The flowing speed of the melt in the ingate v₁ can be determined according to the following formula:

$${\mathrm{v}}_1=\frac{m_c}{p.t.d_{ch}.0.785}\left(\mathrm{m}.{\mathrm{s}}^{-1}\right)$$

m_c—the weight of cast (kg),

p—density of alloy (kg·m⁻³),

d_ch—diameter of filling chamber (m).

2.4. Determination of the Flow Volume

The flow serves as a heat accumulator and as a tank of low-quality oxidized metal. The flows are necessary for thin walls of the die-cast part or if the die-cast part must get solidified at a higher temperature [14]. An example is the circumfusing of the cores placed at a considerable distance from the ingate. The melt flows around the core through narrow walls from both directions, and adequate temperature must be assured to achieve a unified and firmly joined bond.

Table 3. Recommended volumes of flow.

Characteristic Wall Thickness of a Gate Segment (mm)	Flow Volume, Percentage Ratio Out of Segment Volume
	For High Surface Quality	For Lower Surface Quality
0.90	150%	75%
1.30	100%	50%
1.80	50%	25%
2.50	25%	25%
3.20	-	-

presents recommended flow volumes for conventional die casting machines depending on the lowest thickness of the wall.

2.5. Determination of the Ingate Dimensions

Dimensions of the ingate depend on the method of connection of the ingate to the cast. Figure 1 shows a scheme of the method of projection of the ingate connection to the cast with cylindrical area.

$${\mathrm{A}}_{\mathrm{I}}=\frac{G}{\rho .t.v_I} \left({\mathrm{m}}^2\right)$$

G—sum of weight of die-cast part and of the weight of flows (kg).

Ingate length a:

$$\mathrm{a}=\frac{2.\mathsf{\rho }.\mathsf{R}.\mathsf{\alpha }}{360}=\frac{2.\mathsf{\pi }.\mathsf{R}.60}{360}=\frac{\mathsf{\pi }.\mathsf{R}}{3} \left(\mathsf{m}\right)$$

R—die-cast part radius (m).

Ingate height b:

$$\mathsf{b}=\frac{{\mathsf{A}}_{\mathsf{I}}}{\mathsf{a}} \left(\mathsf{m}\right)$$

2.6. Calculation of the Cross Section of the Gating Channel and Determination of Its Shape

The section of the gating channel is trapezoidal, with the slope of the walls ranging between 10°–15°. The channel height to width ratio should vary within the scale from 1:1 up to 1:3. The standard ratio to be selected is 1:2. Calculation of the channel cross section depends on the diversity of the mold. The areas of the cross sections of the channels are mainly influenced by the branching of the media [15]. When the channel is divided into a branching, its total cross section should be increased by 5–30% after each dividing in the direction from the ingate towards the tablet. The procedure in calculation begins with the design proposal of diameters of the channels in the direction from the ingate. Area of the gating channel A:

$$\mathsf{A}=n.2.{\mathsf{A}}_{\mathsf{I}} \left({\mathsf{m}}^2\right)$$

Cross section of the gating channel is show in Figure 2.

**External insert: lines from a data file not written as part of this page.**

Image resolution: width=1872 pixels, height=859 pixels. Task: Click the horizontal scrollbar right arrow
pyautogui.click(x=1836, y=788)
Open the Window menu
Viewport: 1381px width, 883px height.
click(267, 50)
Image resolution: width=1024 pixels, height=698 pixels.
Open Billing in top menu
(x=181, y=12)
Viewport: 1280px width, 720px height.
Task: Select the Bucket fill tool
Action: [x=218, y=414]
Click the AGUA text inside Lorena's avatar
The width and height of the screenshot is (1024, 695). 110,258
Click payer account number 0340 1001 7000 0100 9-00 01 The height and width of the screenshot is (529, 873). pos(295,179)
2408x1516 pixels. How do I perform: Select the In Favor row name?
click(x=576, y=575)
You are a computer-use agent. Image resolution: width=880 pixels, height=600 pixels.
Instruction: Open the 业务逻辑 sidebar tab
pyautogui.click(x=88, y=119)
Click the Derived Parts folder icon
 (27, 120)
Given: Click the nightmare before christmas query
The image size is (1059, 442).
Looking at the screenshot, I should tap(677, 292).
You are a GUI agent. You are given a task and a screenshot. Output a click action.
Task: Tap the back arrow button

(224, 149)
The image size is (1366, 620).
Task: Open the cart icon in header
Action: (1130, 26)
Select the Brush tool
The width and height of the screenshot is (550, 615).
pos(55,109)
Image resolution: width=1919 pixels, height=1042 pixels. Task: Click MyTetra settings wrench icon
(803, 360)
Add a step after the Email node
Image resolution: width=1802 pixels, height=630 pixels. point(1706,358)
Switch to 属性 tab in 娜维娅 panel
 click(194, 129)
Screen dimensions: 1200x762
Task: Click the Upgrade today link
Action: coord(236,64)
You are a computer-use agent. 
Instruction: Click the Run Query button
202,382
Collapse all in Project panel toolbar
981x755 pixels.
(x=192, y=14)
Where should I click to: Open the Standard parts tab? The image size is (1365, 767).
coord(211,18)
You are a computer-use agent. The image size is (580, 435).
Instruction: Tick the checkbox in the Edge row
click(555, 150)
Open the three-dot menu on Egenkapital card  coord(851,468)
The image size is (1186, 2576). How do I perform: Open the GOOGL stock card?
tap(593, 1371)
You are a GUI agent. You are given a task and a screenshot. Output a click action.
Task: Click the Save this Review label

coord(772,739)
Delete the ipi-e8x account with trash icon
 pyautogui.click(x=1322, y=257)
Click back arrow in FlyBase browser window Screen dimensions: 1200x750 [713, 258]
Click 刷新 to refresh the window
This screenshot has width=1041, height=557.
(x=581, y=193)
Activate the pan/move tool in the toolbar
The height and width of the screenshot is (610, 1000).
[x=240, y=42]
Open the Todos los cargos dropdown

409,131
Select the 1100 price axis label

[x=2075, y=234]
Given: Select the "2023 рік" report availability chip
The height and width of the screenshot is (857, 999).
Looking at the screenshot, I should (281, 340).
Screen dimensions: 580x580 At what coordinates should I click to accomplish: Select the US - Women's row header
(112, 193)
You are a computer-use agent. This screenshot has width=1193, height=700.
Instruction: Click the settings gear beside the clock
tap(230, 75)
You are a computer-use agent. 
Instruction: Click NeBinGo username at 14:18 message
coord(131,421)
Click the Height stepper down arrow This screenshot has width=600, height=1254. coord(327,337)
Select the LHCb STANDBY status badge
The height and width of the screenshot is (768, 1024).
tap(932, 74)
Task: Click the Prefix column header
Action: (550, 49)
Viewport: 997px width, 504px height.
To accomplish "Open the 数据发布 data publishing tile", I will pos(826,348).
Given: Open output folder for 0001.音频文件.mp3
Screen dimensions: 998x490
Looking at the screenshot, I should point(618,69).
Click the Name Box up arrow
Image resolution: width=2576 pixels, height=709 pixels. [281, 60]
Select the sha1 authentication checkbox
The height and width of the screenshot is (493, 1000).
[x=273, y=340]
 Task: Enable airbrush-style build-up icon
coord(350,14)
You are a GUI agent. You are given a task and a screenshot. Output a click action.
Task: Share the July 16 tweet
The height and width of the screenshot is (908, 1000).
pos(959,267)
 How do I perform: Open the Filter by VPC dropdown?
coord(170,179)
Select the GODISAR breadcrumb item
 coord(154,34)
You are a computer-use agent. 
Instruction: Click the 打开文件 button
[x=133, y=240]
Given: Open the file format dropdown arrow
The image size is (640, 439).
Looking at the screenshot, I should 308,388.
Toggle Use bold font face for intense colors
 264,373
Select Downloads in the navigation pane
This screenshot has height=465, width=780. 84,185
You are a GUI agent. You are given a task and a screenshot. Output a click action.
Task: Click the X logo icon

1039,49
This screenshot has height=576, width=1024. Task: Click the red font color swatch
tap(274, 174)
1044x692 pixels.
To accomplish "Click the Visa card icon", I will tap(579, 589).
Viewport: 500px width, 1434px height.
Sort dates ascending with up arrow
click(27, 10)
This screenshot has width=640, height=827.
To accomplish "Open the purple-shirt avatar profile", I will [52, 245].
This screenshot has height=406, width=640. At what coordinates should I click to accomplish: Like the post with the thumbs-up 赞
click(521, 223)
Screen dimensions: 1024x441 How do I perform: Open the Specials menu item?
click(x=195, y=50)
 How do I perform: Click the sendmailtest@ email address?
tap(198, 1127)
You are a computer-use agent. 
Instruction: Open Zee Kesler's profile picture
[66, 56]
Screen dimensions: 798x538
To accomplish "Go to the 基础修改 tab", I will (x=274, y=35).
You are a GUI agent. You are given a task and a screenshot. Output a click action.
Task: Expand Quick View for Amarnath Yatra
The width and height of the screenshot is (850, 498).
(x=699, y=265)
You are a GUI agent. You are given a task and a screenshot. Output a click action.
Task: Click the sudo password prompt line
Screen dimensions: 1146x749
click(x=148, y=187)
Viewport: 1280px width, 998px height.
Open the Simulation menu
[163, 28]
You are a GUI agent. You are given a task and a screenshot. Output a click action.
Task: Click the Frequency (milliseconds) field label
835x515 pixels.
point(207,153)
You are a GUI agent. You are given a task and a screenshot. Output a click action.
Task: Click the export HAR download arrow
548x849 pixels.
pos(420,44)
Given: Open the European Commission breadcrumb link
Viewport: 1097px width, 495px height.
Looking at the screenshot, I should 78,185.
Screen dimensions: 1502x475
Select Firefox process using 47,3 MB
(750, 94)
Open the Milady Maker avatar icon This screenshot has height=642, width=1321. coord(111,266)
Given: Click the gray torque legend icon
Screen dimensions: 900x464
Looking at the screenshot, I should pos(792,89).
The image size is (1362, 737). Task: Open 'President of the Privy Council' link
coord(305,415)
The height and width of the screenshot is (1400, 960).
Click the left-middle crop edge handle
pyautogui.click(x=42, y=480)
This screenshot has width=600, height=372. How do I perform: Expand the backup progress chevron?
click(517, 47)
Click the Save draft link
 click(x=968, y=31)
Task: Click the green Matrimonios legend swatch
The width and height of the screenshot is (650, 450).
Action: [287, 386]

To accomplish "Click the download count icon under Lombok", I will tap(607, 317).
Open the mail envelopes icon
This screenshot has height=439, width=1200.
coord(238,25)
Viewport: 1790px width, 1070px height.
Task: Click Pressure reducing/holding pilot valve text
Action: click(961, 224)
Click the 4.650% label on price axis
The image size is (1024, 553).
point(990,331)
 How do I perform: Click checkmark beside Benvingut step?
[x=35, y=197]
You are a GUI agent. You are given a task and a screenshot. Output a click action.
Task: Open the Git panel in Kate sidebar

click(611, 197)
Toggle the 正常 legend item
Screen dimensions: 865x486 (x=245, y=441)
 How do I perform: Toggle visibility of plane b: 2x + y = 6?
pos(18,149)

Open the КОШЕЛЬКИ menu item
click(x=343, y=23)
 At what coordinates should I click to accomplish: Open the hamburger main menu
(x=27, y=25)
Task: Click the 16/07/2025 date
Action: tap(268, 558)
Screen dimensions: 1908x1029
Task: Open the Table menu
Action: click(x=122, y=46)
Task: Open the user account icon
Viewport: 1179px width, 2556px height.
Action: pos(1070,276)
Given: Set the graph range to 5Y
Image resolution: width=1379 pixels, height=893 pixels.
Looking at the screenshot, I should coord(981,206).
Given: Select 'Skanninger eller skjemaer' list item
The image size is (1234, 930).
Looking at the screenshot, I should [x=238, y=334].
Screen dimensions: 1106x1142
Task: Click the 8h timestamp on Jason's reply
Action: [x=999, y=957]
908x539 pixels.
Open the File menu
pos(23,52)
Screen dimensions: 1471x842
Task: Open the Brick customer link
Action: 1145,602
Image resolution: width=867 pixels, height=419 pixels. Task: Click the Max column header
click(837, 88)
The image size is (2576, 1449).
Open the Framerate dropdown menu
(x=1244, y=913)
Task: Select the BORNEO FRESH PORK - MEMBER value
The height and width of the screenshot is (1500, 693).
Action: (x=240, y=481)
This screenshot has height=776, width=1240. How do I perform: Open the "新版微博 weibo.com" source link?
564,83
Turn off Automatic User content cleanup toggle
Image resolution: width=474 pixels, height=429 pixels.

Height of the gating channel CT:

$$\mathsf{A}=\mathrm{CB}.\mathrm{CT}-{\mathrm{CT}}^2.\mathrm{tg}\left(90°-\mathsf{\alpha }\right)=2.{\mathrm{CT}}^2-{\mathrm{CT}}^2.\mathrm{tg}\left(90°-\mathsf{\alpha }\right)$$

$$\mathrm{CT}=\sqrt{\frac{\mathsf{A}}{2-tg\left(90°-\alpha \right)}} \left(\mathsf{m}\right)$$

α—angle of wall inclination of the gating channel [°].

Width of the gating channel CB:

$$\mathrm{CB}=2.\mathrm{CT} \left(\mathsf{m}\right)$$

3. Materials and Methods

3.1. Characteristic of Monitored Parameters

From the point of view of the influence of the structure of the gating system of die casting mold upon the die-cast part quality, the most significant parameters affect the loading mode of the die casting mold cavity and type of the melt flowing through the gating channels. These can be considered as follows: Cross section of the ingate and molding of the die-cast part inside the mold cavity regarding the placement of the cores in the mold shaping cavity. Molding of the die-cast part and placement of the cores influence the qualitative properties of the die-cast part. It is necessary to ensure such placement of the cores so that the flow of the melt passing through the mold shaping cavity avoids direct hitting of the cores. Formation of contractions, cold laps or weld lines would be eliminated [16]. Both the sectional area of the channels, which is in the analytical design frequently represented by the medium width of the gating channel, and its shape influence the flowing in the gating channels and the melt flowing speed in the gating channel. Firstly, the cross section of the ingate depends on the shape of the mold cavity and on the ingate height. In the ingate the cross section becomes smaller by which the speed of the melt jet increases. Consequently, the mold shaping cavity is loaded under the melt. The ratio between the areas of the ingate and of the die-cast part is determined by the loading mode of mold shaping cavity. According to the methodology of the ingate structure described, the ingate width is constant, in our case a=60.968 mm, for the formation of the gating channel surface; the values of the gating channel height were determined as follows [17,18]:

b1 = 1.25 mm,

b2 = 1.03 mm,

b3 = 0.92 mm,

b4 = 0.82 mm,

b5 = 0.75 mm.

Lower and upper values of the ingate height were determined by means of simulation program NovaFlow&Solid through the module NovaShot, which determined maximal and minimal gating channel height for particular die-cast parts. Other values were determined to provide diverse loading modes of the mold shaping cavity [19,20].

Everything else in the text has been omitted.